GIVEN RECORDS:

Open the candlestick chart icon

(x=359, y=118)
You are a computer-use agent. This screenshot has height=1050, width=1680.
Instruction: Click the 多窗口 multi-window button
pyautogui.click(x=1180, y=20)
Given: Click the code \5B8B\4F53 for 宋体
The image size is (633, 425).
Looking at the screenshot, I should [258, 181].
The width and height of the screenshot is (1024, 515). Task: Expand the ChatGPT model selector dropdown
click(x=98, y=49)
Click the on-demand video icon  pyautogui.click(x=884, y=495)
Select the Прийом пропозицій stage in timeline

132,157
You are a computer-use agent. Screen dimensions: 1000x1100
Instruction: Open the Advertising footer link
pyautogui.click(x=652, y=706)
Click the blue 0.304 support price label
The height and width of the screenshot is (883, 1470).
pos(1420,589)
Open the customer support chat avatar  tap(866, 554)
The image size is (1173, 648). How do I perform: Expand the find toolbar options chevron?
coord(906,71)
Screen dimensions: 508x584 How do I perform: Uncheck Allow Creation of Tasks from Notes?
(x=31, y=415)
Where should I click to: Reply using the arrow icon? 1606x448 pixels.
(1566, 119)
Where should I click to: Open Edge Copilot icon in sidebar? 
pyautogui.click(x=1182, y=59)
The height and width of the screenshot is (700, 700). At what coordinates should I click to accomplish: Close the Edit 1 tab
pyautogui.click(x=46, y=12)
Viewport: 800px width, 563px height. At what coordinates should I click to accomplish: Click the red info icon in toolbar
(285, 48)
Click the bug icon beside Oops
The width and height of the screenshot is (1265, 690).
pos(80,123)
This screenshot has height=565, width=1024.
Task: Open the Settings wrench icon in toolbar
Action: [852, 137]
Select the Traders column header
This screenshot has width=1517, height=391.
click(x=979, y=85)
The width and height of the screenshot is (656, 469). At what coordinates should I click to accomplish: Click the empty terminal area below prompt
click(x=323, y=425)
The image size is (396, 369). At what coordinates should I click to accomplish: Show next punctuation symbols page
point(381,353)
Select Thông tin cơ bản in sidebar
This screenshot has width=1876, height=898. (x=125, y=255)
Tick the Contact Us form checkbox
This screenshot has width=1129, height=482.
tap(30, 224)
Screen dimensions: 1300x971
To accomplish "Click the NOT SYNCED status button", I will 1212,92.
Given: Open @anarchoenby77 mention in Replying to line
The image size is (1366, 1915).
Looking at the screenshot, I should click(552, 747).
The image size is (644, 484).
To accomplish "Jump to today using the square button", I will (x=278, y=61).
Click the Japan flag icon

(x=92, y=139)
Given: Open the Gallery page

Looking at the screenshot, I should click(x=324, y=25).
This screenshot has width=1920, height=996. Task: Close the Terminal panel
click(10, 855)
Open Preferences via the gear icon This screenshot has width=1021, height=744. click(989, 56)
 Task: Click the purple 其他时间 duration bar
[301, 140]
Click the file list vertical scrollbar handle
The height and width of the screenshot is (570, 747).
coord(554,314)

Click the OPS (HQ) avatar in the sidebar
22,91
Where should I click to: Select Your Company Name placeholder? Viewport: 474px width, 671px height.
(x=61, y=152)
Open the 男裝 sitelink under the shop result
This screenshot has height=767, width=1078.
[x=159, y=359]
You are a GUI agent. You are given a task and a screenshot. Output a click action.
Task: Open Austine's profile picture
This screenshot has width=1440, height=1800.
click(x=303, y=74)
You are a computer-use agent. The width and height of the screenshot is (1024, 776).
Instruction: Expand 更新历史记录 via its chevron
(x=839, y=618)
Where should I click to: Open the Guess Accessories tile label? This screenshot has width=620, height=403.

TASK TO CARRY OUT: Please write out each line of the listing above exactly.

RESULT FOR THIS TASK:
Open the candlestick chart icon

(x=359, y=118)
You are a computer-use agent. This screenshot has height=1050, width=1680.
Instruction: Click the 多窗口 multi-window button
pyautogui.click(x=1180, y=20)
Given: Click the code \5B8B\4F53 for 宋体
The image size is (633, 425).
Looking at the screenshot, I should [258, 181].
The width and height of the screenshot is (1024, 515). Task: Expand the ChatGPT model selector dropdown
click(x=98, y=49)
Click the on-demand video icon  pyautogui.click(x=884, y=495)
Select the Прийом пропозицій stage in timeline

132,157
You are a computer-use agent. Screen dimensions: 1000x1100
Instruction: Open the Advertising footer link
pyautogui.click(x=652, y=706)
Click the blue 0.304 support price label
The height and width of the screenshot is (883, 1470).
pos(1420,589)
Open the customer support chat avatar  tap(866, 554)
The image size is (1173, 648). How do I perform: Expand the find toolbar options chevron?
coord(906,71)
Screen dimensions: 508x584 How do I perform: Uncheck Allow Creation of Tasks from Notes?
(x=31, y=415)
Where should I click to: Reply using the arrow icon? 1606x448 pixels.
(1566, 119)
Where should I click to: Open Edge Copilot icon in sidebar? 
pyautogui.click(x=1182, y=59)
The height and width of the screenshot is (700, 700). At what coordinates should I click to accomplish: Close the Edit 1 tab
pyautogui.click(x=46, y=12)
Viewport: 800px width, 563px height. At what coordinates should I click to accomplish: Click the red info icon in toolbar
(285, 48)
Click the bug icon beside Oops
The width and height of the screenshot is (1265, 690).
pos(80,123)
This screenshot has height=565, width=1024.
Task: Open the Settings wrench icon in toolbar
Action: [852, 137]
Select the Traders column header
This screenshot has width=1517, height=391.
click(x=979, y=85)
The width and height of the screenshot is (656, 469). At what coordinates should I click to accomplish: Click the empty terminal area below prompt
click(x=323, y=425)
The image size is (396, 369). At what coordinates should I click to accomplish: Show next punctuation symbols page
point(381,353)
Select Thông tin cơ bản in sidebar
This screenshot has width=1876, height=898. (x=125, y=255)
Tick the Contact Us form checkbox
This screenshot has width=1129, height=482.
tap(30, 224)
Screen dimensions: 1300x971
To accomplish "Click the NOT SYNCED status button", I will 1212,92.
Given: Open @anarchoenby77 mention in Replying to line
The image size is (1366, 1915).
Looking at the screenshot, I should click(552, 747).
The image size is (644, 484).
To accomplish "Jump to today using the square button", I will (x=278, y=61).
Click the Japan flag icon

(x=92, y=139)
Given: Open the Gallery page

Looking at the screenshot, I should click(x=324, y=25).
This screenshot has width=1920, height=996. Task: Close the Terminal panel
click(10, 855)
Open Preferences via the gear icon This screenshot has width=1021, height=744. click(989, 56)
 Task: Click the purple 其他时间 duration bar
[301, 140]
Click the file list vertical scrollbar handle
The height and width of the screenshot is (570, 747).
coord(554,314)

Click the OPS (HQ) avatar in the sidebar
22,91
Where should I click to: Select Your Company Name placeholder? Viewport: 474px width, 671px height.
(x=61, y=152)
Open the 男裝 sitelink under the shop result
This screenshot has height=767, width=1078.
[x=159, y=359]
You are a GUI agent. You are given a task and a screenshot. Output a click action.
Task: Open Austine's profile picture
This screenshot has width=1440, height=1800.
click(x=303, y=74)
You are a computer-use agent. The width and height of the screenshot is (1024, 776).
Instruction: Expand 更新历史记录 via its chevron
(x=839, y=618)
Where should I click to: Open the Guess Accessories tile label? This screenshot has width=620, height=403.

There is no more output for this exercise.